= Grenz rays =

Low energy X-rays used in dermatology

Grenz rays are part of the electromagnetic spectrum comprising low energy (ultrasoft) X-rays. These were first investigated by Gustav Bucky in 1923 using a cathode vacuum tube with a lithium borate glass window, which he labeled Grenz rays as he believed that the biological effects resembled those of UV light and traditional X-rays and hence were on the border between the two (Grenz = border in German). These rays are also known as Bucky rays.

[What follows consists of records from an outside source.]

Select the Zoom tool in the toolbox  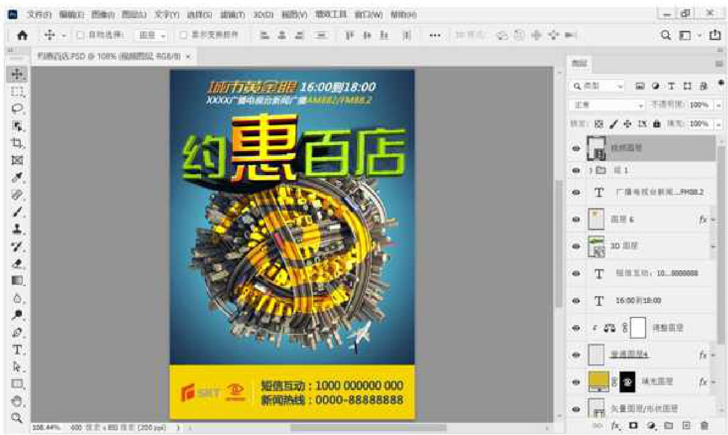click(x=17, y=418)
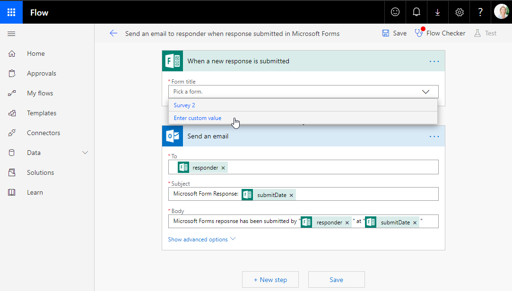Open the notifications bell
The height and width of the screenshot is (291, 512).
point(417,13)
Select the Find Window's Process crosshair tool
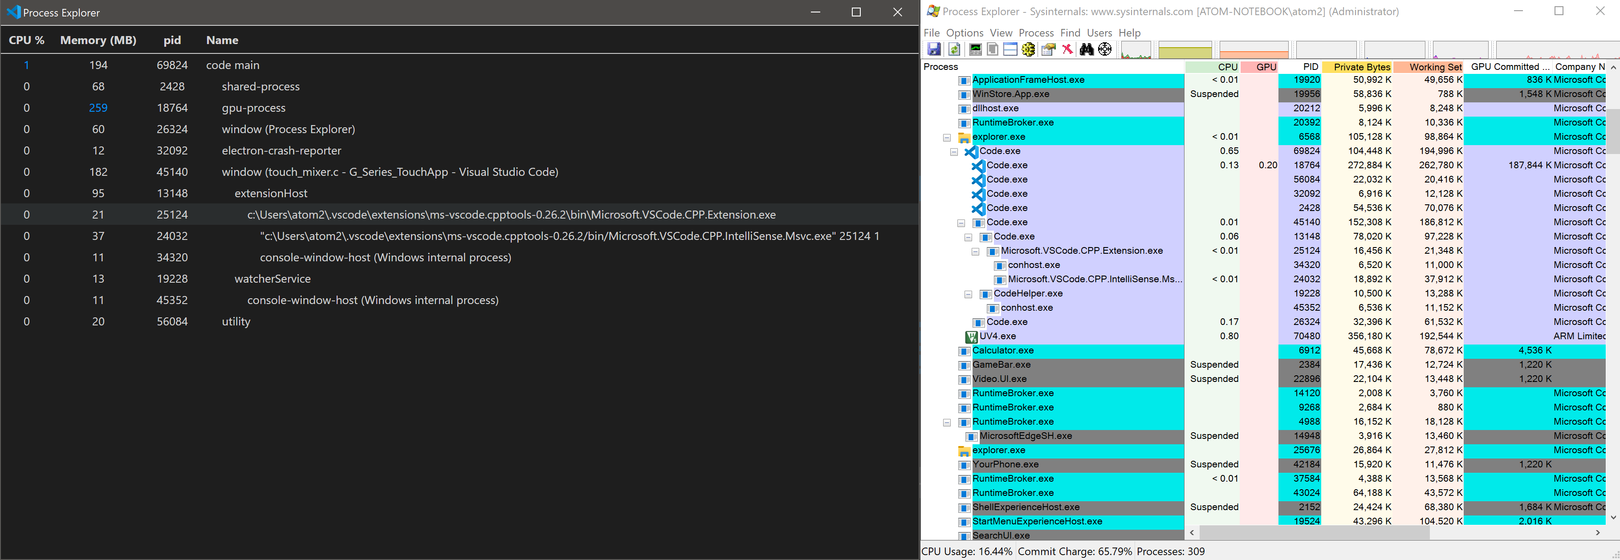Viewport: 1620px width, 560px height. (1105, 49)
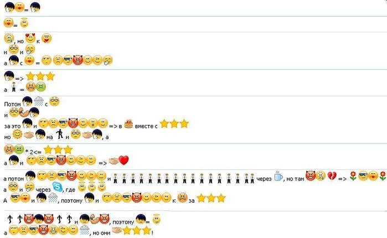Click the rightmost red flower icon
Screen dimensions: 387x238
[383, 176]
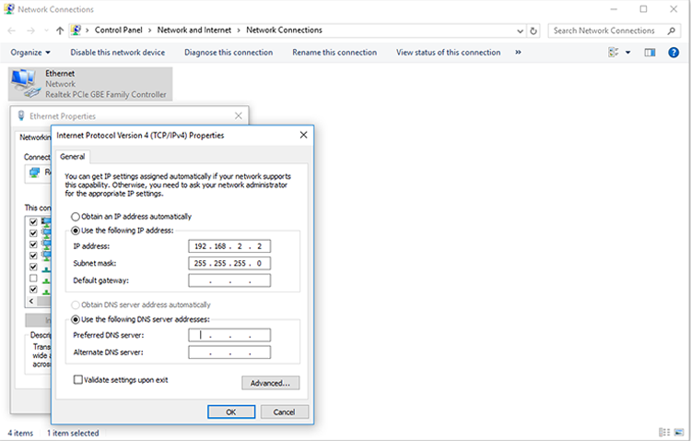Enable Validate settings upon exit
The height and width of the screenshot is (441, 691).
(78, 379)
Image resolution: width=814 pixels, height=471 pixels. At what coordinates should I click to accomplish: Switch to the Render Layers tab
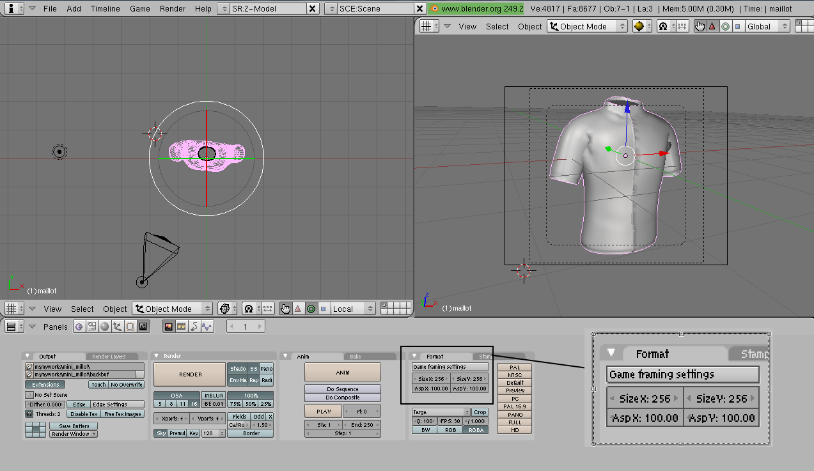point(109,356)
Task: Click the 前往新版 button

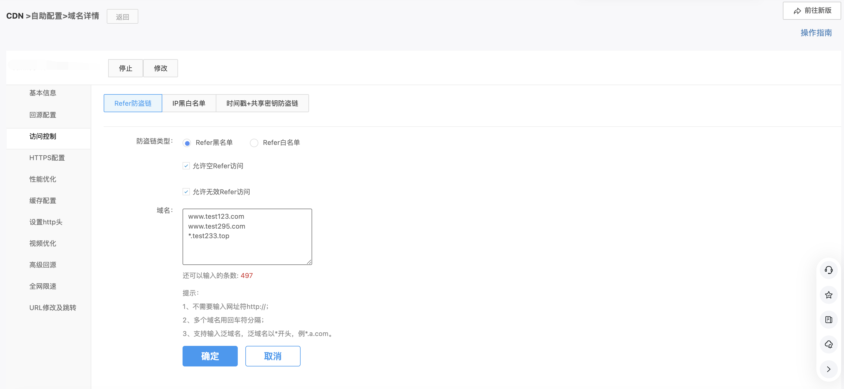Action: click(812, 11)
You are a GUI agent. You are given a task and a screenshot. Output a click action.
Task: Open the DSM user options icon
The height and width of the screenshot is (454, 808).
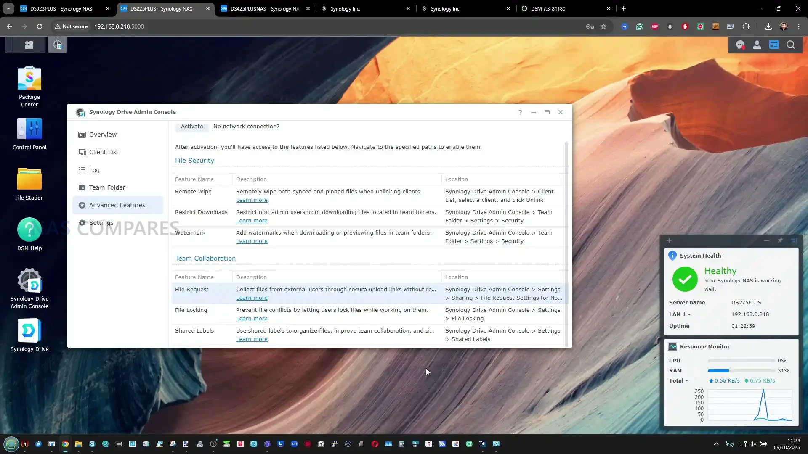[x=757, y=45]
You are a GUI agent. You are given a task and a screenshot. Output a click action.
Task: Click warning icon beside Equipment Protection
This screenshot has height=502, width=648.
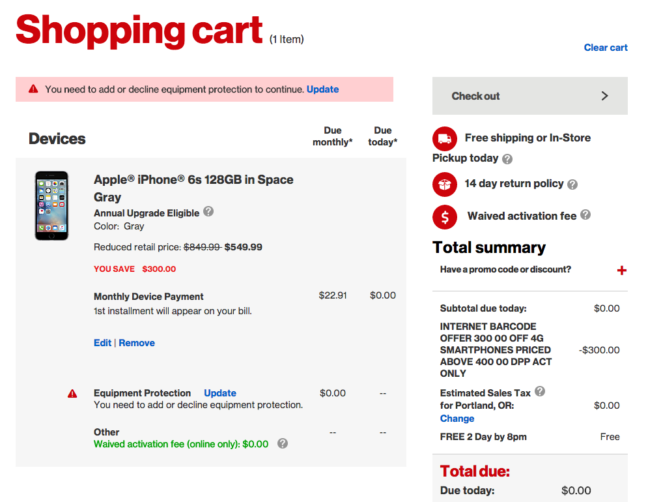click(x=72, y=394)
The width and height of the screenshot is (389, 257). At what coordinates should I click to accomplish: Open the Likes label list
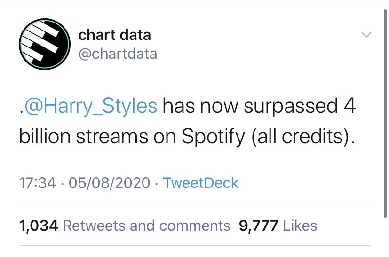coord(300,226)
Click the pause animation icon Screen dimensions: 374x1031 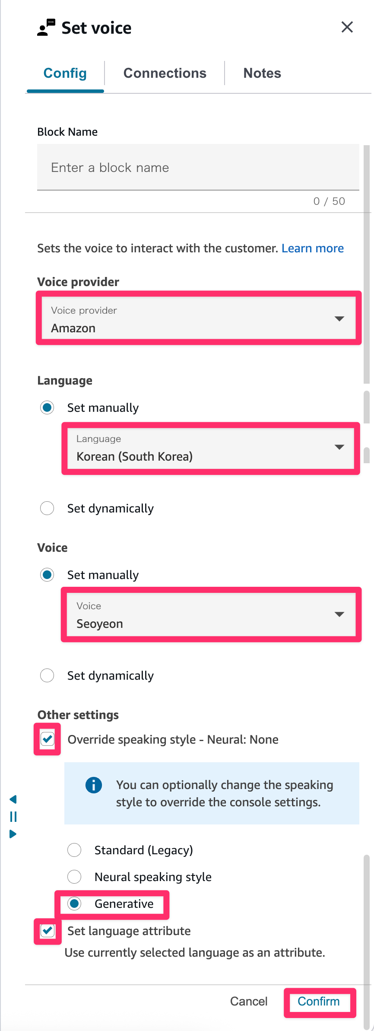click(13, 817)
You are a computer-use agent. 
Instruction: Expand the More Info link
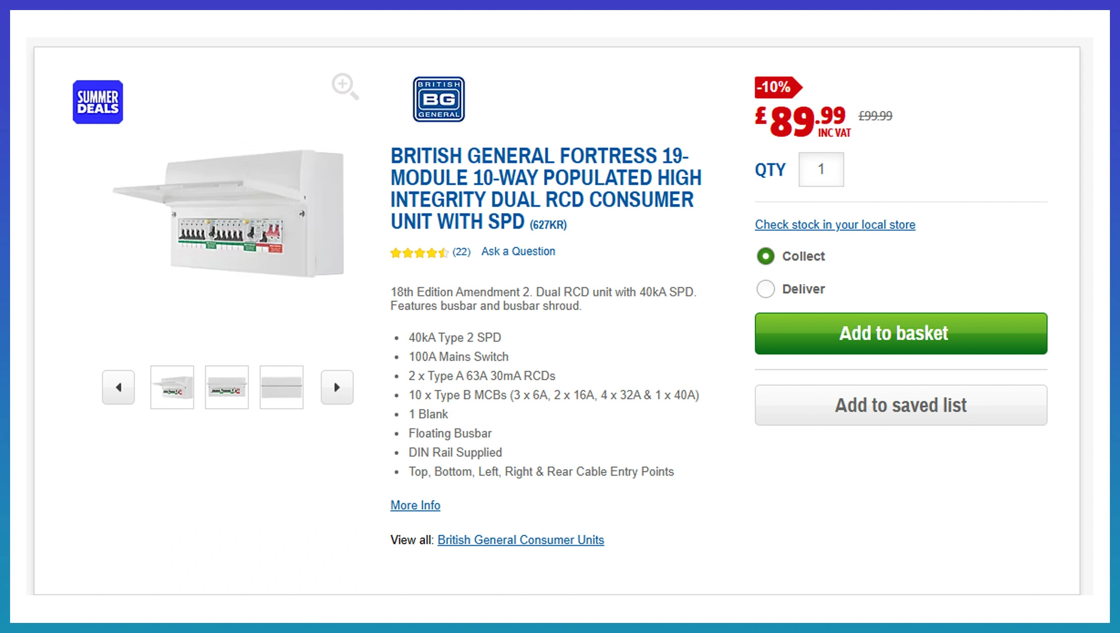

Grenz rays are produced by specially calibrated X-ray machines generally operating in the 10 to 30 kV range to produce X-rays with HVL less than 0.035 mm in aluminum. (HVL is half-value layer, and refers to a thickness of a given material that will cut the X-ray flux by 50%). Grenz rays are absorbed by air and therefore treatments must be given at fixed distances for which the machine has been calibrated. In human tissue Grenz rays have a half-value depth of 0.5 mm and are essentially absorbed within the first 2 mm of skin. The exact mechanism of action is unknown but it does have effects on the Langerhans cells in the epidermis.

== Uses ==
Grenz rays are indicated for treatment of eczema, psoriasis, palmoplantar pustulosis, neurodermatitis, pruritus ani and pruritus vulvae. They have been reported to be helpful for lichen planus, Grover's disease, Darier's disease, Hailey–Hailey disease and histiocytosis X. Grenz rays have also been used for treatment of actinic keratosis and Bowen's disease.